Categorizing the 42 columns until December 1999 is a highly subjective process. Columns naturally overlap and deal with more than only one basic topic. Should a column that deals with addiction to the internet be classified under social aspects of the internet? Shouldn't all topics be classified under that term? The categories I have chosen aren't the only ones available, but in order to put the overall context of the Boidem into some perspective I've tried to focus on the general main topic under discussion in each column:
 

My personal use of the internet, and how my family makes use of it. 6 columns
The internet and education 5 columns
Virtual Community and the expression of self on the internet 6 columns
The nature of the web and metaphors of the internet 4 columns
Semi-economic aspects of the internet 4 columns
The internet and its reflection in popular culture 2 columns
Aspects of e-mail and ICQ 4 columns
Celebrations of the possibilities of the web 2 columns
Technical aspects of web site construction 2 columns
other 7 columns

Preparing the table above was a much more difficult task than I would have expected it to be. The difficulty, for me at least (and the size of the "other" category, even after a concerted effort that placed about ten columns from there into the other categories), points to a rather broad eclecticism of the Boidem in general. That, of course, was part of the original objective - to allow me to reflect on a wide range of aspects of the internet. But until the table took shape I hadn't been aware of to what an extent I'd actually succeeded.

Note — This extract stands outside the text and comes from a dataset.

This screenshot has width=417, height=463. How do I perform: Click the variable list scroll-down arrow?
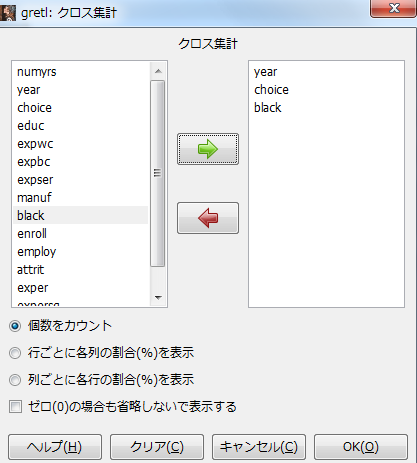pos(158,297)
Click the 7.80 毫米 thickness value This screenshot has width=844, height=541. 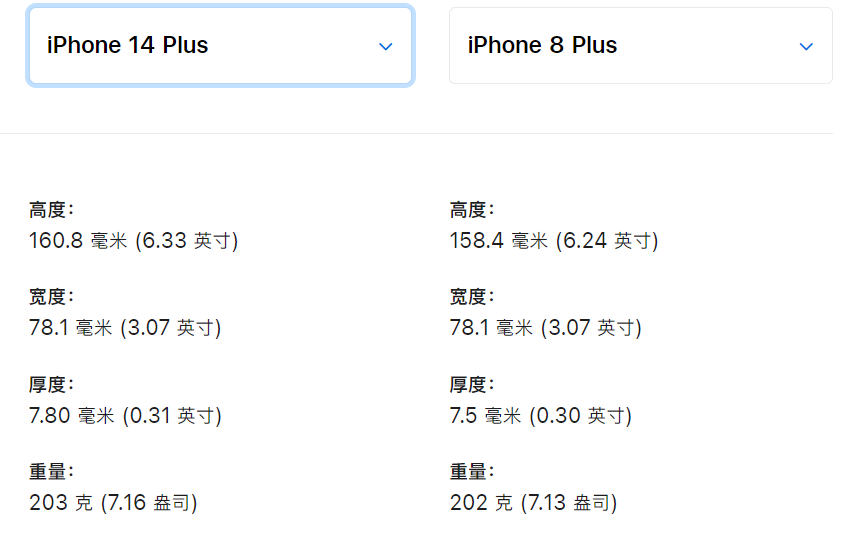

And yet at least one more time it bears repeating: though the topics discussed in the Boidem may interesting topics, the Boidem can't be evaluated on it content alone. True, were it to lack interesting content there would hardly be any reason to consider it at all, but similar content is available from a wide range of other sources. What causes the Boidem to be interesting (if it is) is its still relatively novel integration of hypertext into the format. Perhaps one day, not too far into the future, hypertext will have become so integrated into our culture that we will hardly notice that we are making use of it. One day, perhaps, but not yet today. Until then, we will apparently still find something novel in an even minimal use of hypertext.